Pallotta: Jeśli Walter chce odejść...

(Il Tempo - A.Serafini) Za oceanem panuje spokój. A nawet czuje się pewną obojętność, na granicy chłodu, podyktowaną przekonaniem, że teraz amerykańska Roma jest w stanie funkcjonować samodzielnie, niezależnie od ludzi zmienianych od czasu do czasu u sterów.

 

Ogólny niepokój pojawiający się w Trigorii i związany z wiadomością o czerwcowym odejściu Waltera Sabatiniego ściera się z pozornym spokojem Jamesa Pallotty. Prezydenta przyzwyczajonego do zmieniania dyrektorów w trakcie swojej kadencji, we wszystkich sektorach. W ten sposób pożegnał w 2013 roku, niechętnie, Franco Baldiniego (którego prosił o powrót, ale otrzymał "nie, dziękuję"). Rozmawialiśmy z nim na czacie o drugiej w nocy z czwartku na piątek, był jak zawsze dostępny do odpowiedzi. Tym razem nawet to on przedłużył rozmowę, ponad nasze dyskretne intencje.
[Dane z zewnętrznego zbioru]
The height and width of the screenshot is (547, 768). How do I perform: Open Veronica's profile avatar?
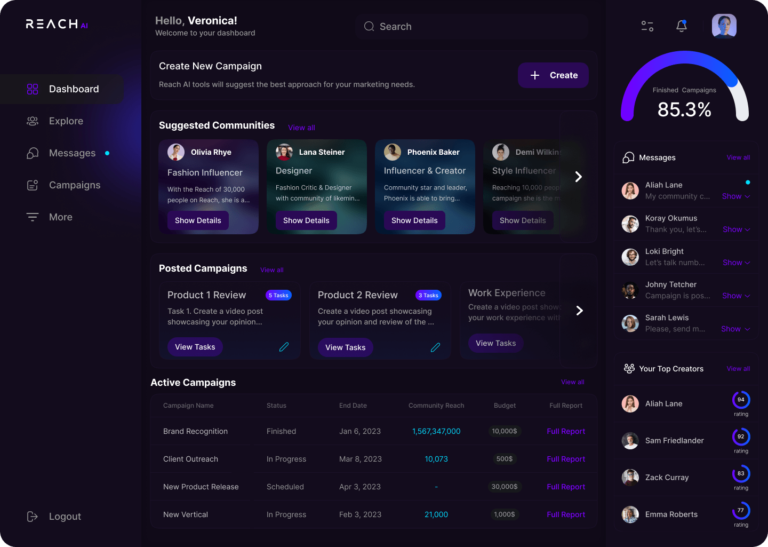[x=724, y=26]
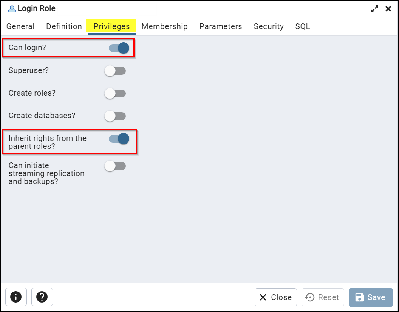Turn off the Can login toggle
The width and height of the screenshot is (399, 312).
(119, 48)
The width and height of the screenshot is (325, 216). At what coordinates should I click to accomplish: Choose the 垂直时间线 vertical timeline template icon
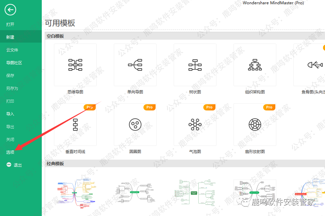pos(75,125)
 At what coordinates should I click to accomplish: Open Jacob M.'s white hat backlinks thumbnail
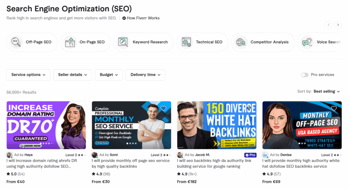tap(216, 125)
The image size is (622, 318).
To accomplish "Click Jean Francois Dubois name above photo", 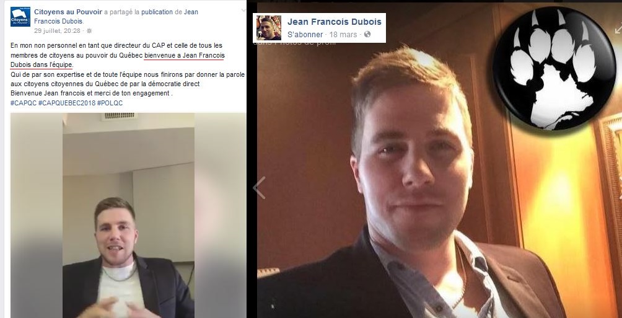I will tap(335, 22).
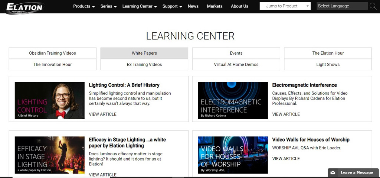380x178 pixels.
Task: Click the envelope icon in message bar
Action: [333, 173]
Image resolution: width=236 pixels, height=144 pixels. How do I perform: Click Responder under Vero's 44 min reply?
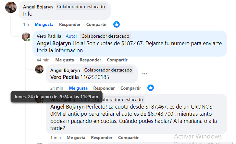pos(90,60)
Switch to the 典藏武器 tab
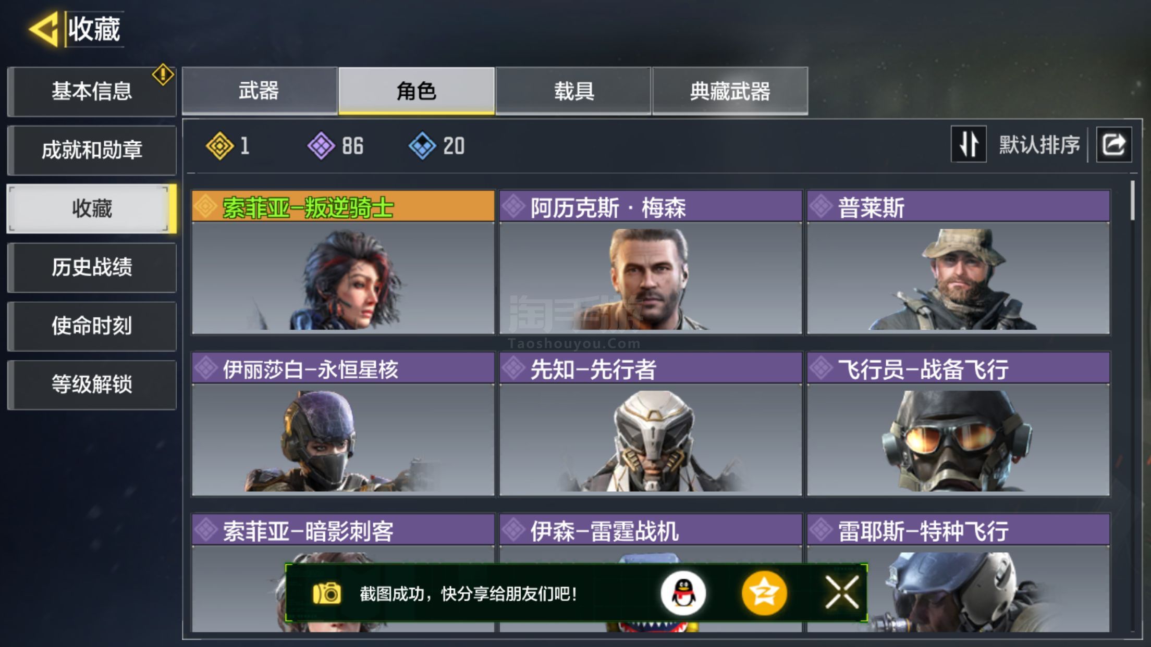The image size is (1151, 647). [730, 91]
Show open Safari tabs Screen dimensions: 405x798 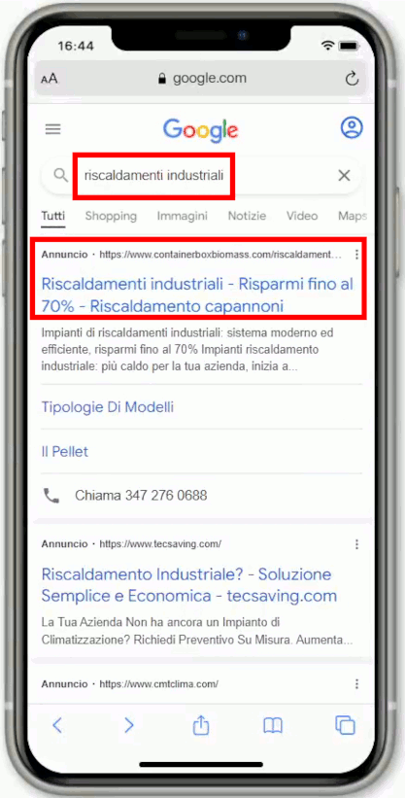(345, 725)
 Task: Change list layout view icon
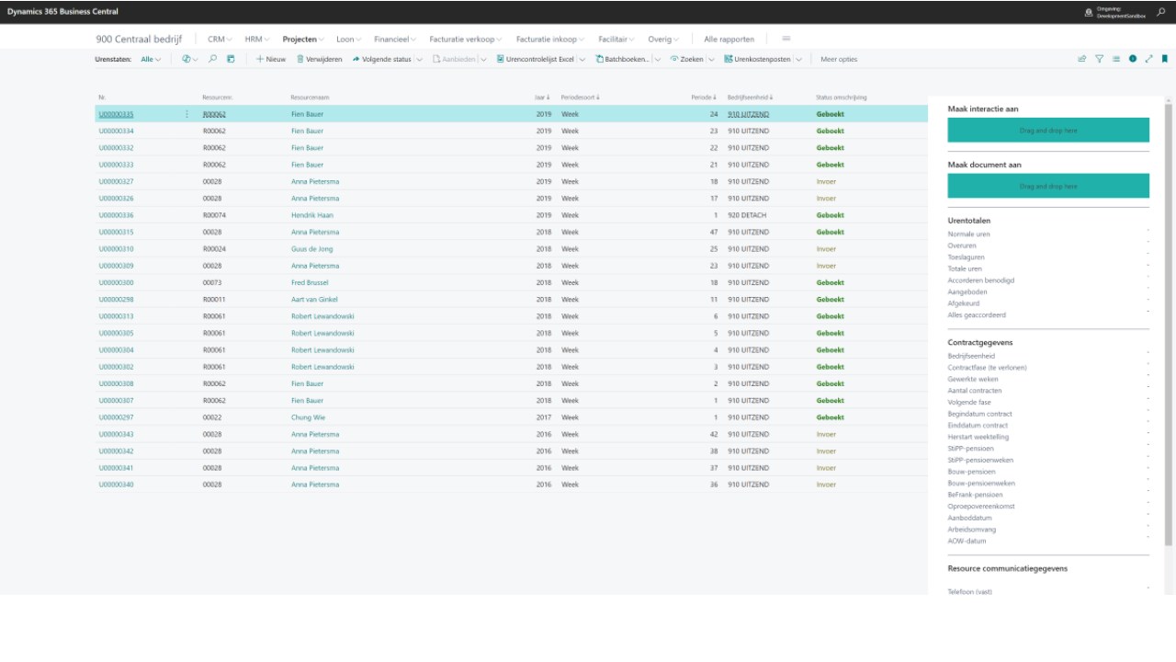pyautogui.click(x=1116, y=59)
Pallotta pragnął rozmawiać, wyjaśniać i był zaskoczony, że prawdopodobne odejście Sabatiniego może stawiać wątpliwości dotyczące planów przyszłościowych Romy. Czytając jego odpowiedzi, wydaje się, że prezydent przyswoił już odejście dyrektora sportowego, prawdopodobnie wzmocniony listą kandydatów, z których wybierze następcę.

 

Prezydencie, jesteś zaniepokojony ewentualnością, że Sabatini poda się do dymisji?

- Dlaczego miałbym być zaniepokojony? Jestem zmieszany.

 

Myśleliśmy, że uważasz go za dobrego menadżera, co podkreślałeś często w przeszłości: wydawaliście się zjednoczonym sztabem kierowniczym.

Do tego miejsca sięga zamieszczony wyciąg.